Vicforests’ forest management is informed by science and research. We also actively contribute to the collection and publication of forest science and biodiversity data.
To do so, we work in partnership with universities and forest managers to share knowledge and develop robust methods of forest research and monitoring in the hope to continue to add and build upon the existing industry knowledge base.
Some examples of our monitoring programs include:
Monitoring tree retention
VicForests monitors and evaluates the dynamic harvesting and regeneration management systems currently employed in the forest. These systems aim to increase the retention of cohorts of current and future habitat trees across coupes and to improve coupe-level connectivity.

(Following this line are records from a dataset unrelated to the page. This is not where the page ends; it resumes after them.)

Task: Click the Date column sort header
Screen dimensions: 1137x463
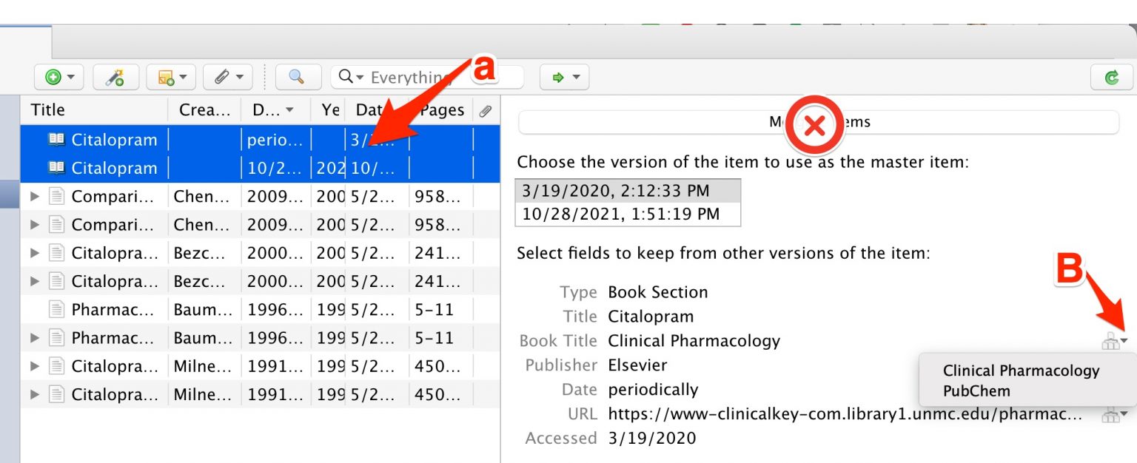Action: coord(370,109)
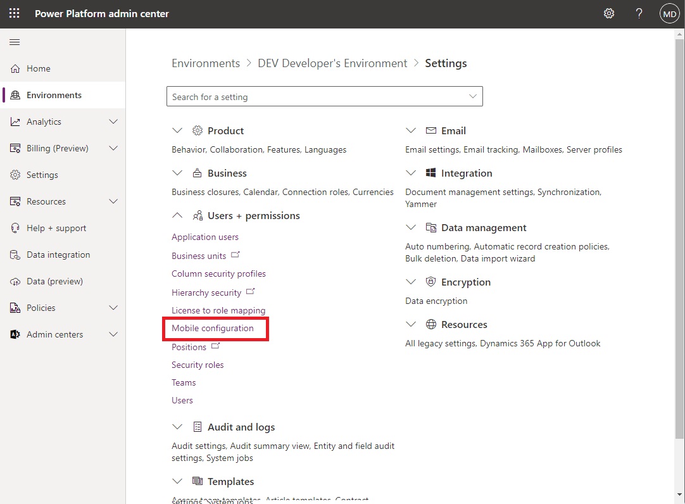Navigate back via the Environments breadcrumb
685x504 pixels.
(206, 63)
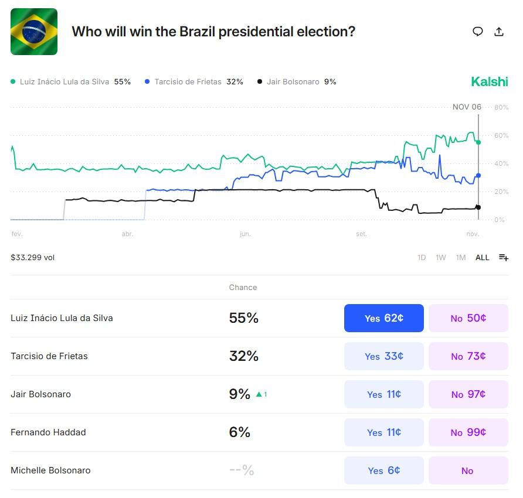Viewport: 523px width, 498px height.
Task: Click the NOV 06 chart marker line
Action: [x=478, y=170]
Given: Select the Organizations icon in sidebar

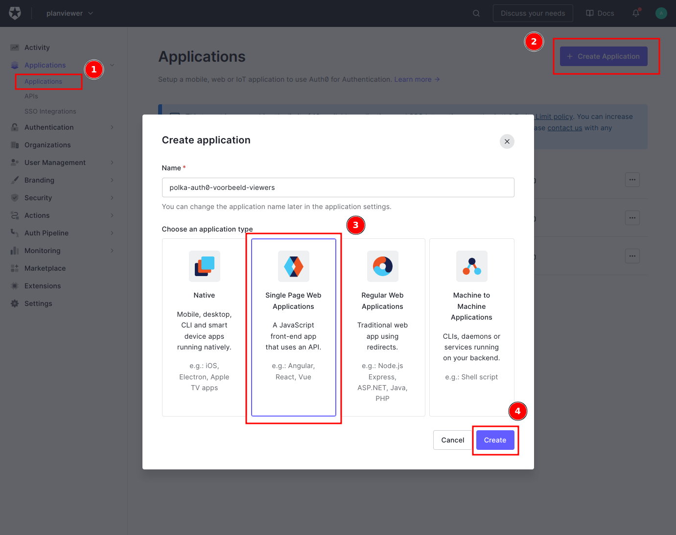Looking at the screenshot, I should 14,145.
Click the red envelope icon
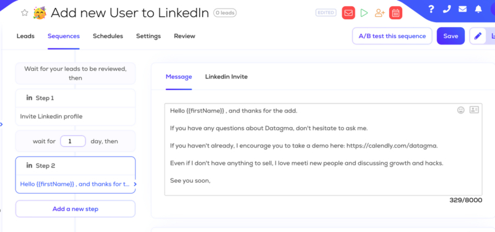 (348, 13)
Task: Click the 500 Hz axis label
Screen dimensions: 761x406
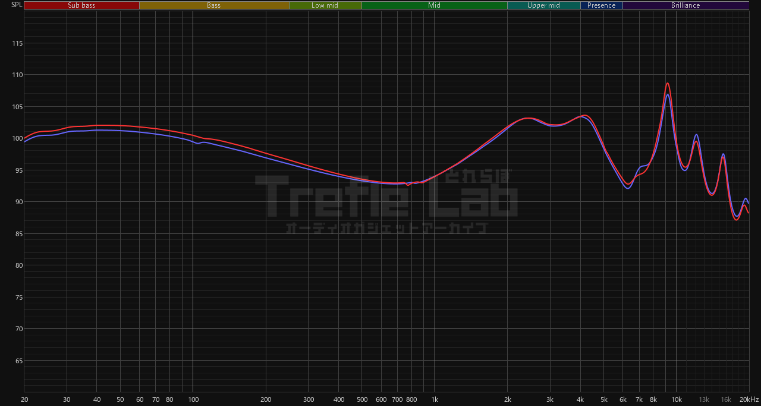Action: (361, 399)
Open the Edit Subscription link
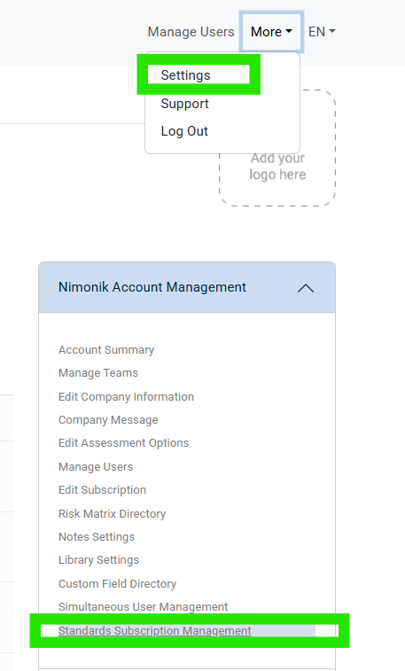This screenshot has height=671, width=405. (102, 489)
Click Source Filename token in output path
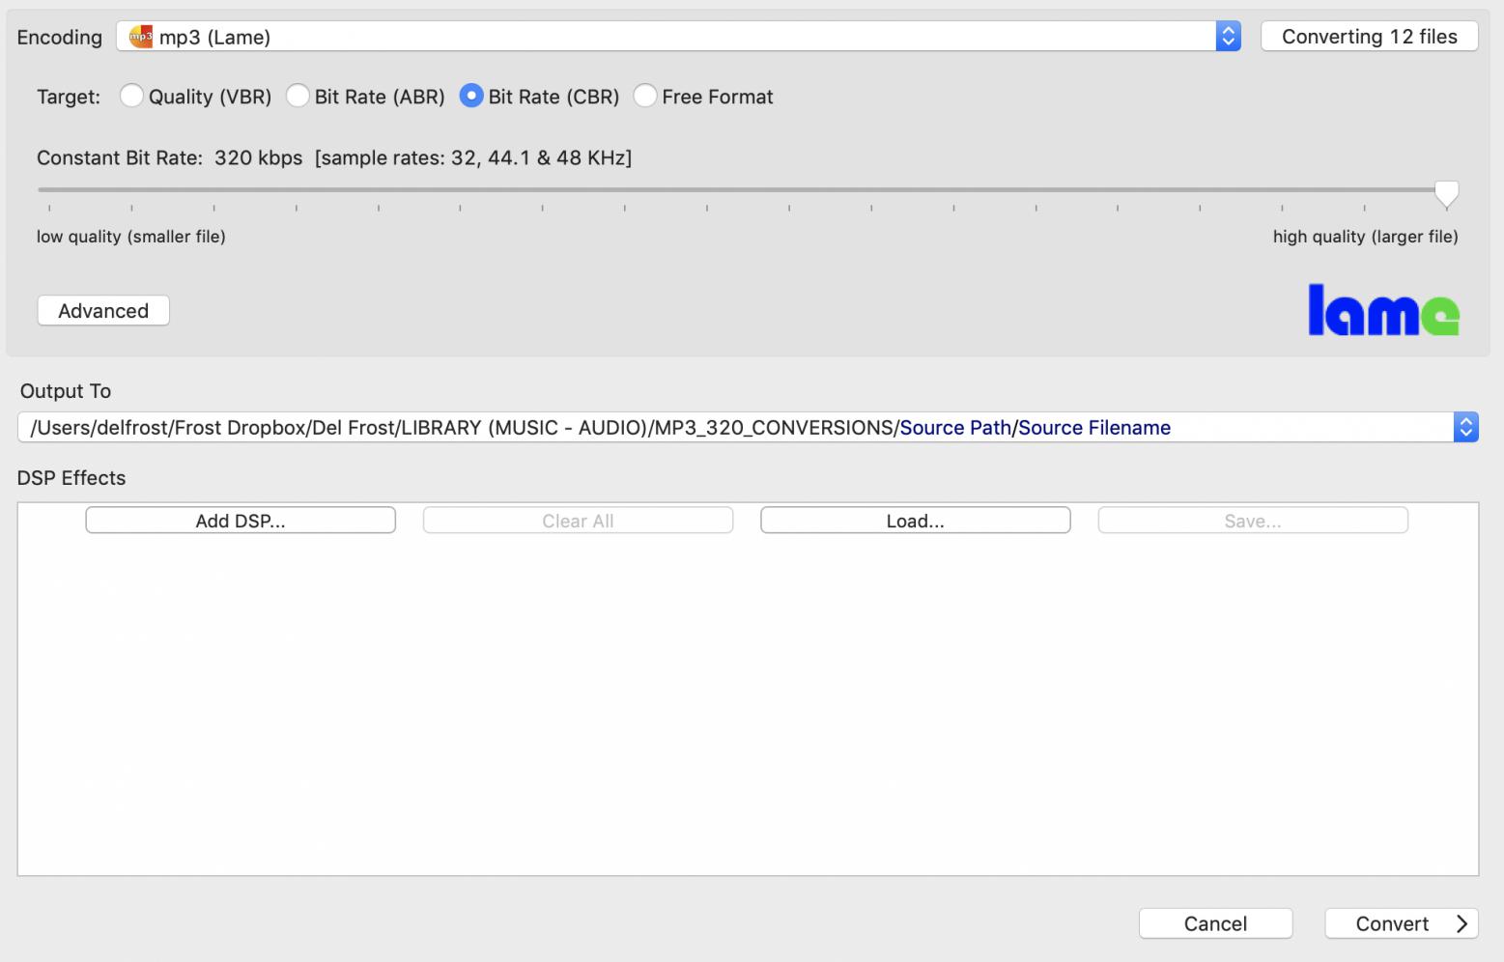 (1093, 428)
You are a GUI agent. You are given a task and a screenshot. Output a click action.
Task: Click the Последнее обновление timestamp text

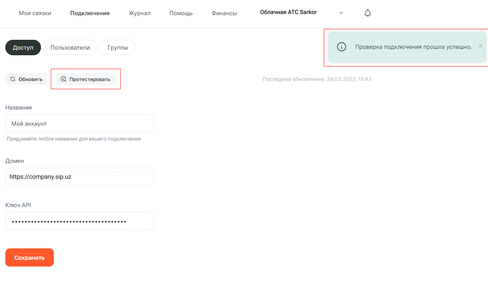point(317,79)
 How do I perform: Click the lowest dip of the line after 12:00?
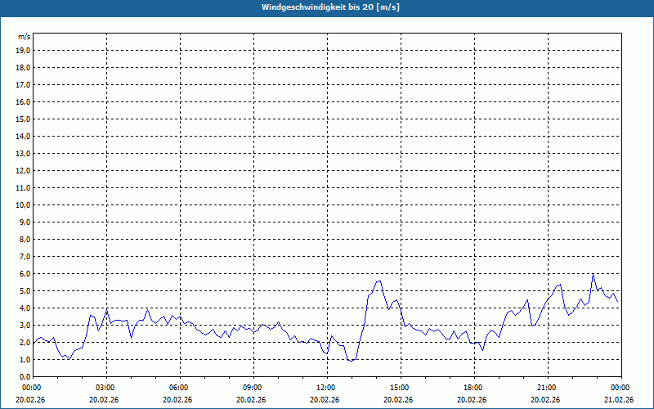coord(350,361)
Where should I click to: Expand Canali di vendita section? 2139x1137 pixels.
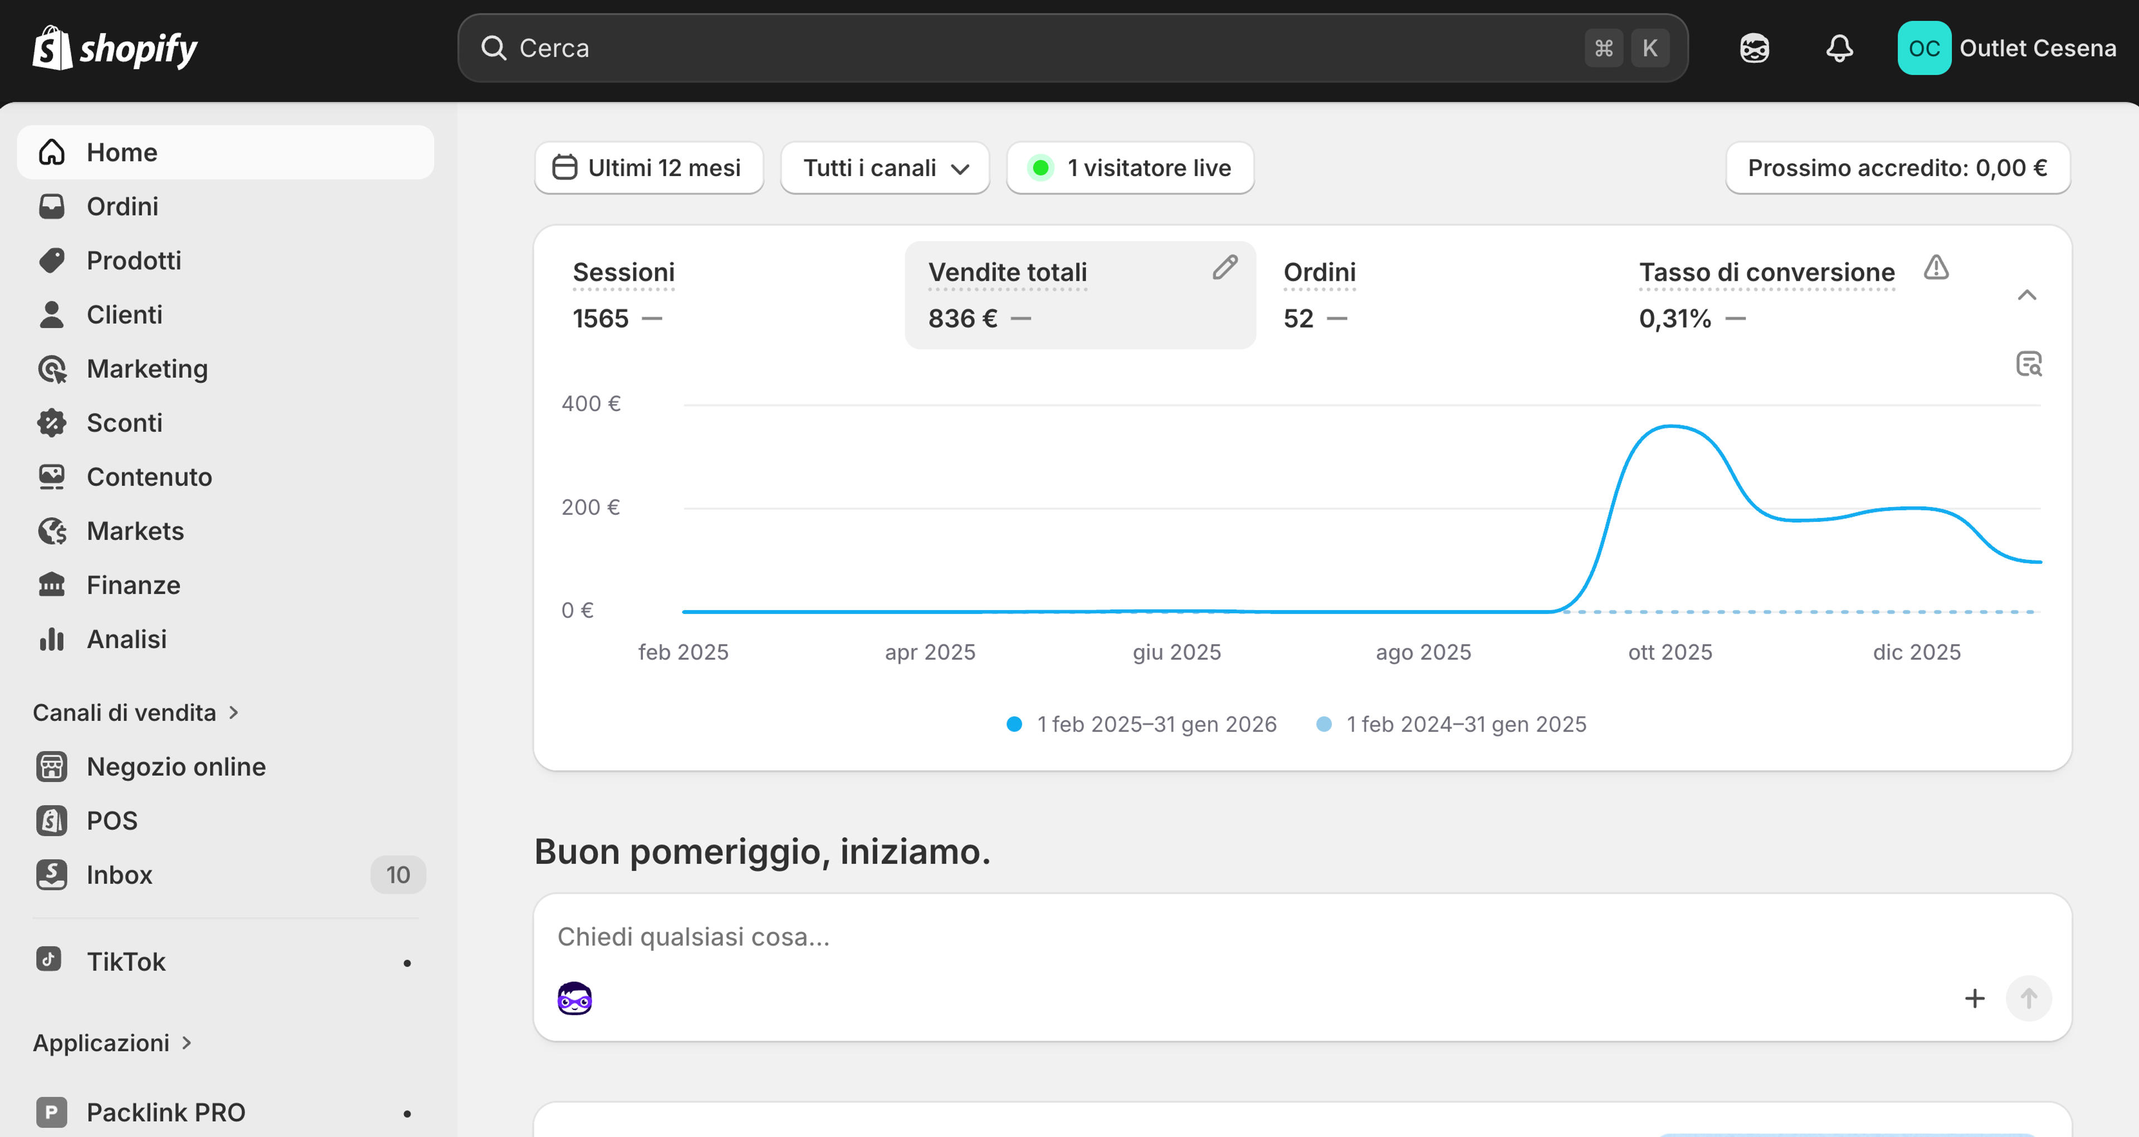tap(136, 713)
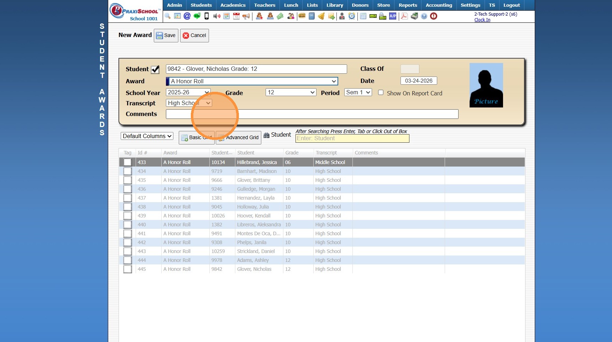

Monitoring forest regeneration
Regeneration of forests after harvesting is fundamental to our operations. High-retention forestry and reducing the use of fire for regeneration are likely to have implications for the regeneration of Eucalyptus species as well as on plant biodiversity.
Monitoring is required to assess the impacts of lower-intensity operations to better inform future management decisions under different contexts.
Monitoring fauna recolonisation of harvested areas
VicForests’ adoption of higher retention and reduced impact harvesting has been designed to improve habitat provision for threatened forest species in the short and long-term. Management actions aim to reduce the impacts of fragmentation and loss of structural complexity.
Through this approach it is predicted local populations of key threatened forest species will be maintain by facilitating dispersal through harvested areas soon after harvest, and by retaining aggregates of forest to provide long-term refugia while stands regrow.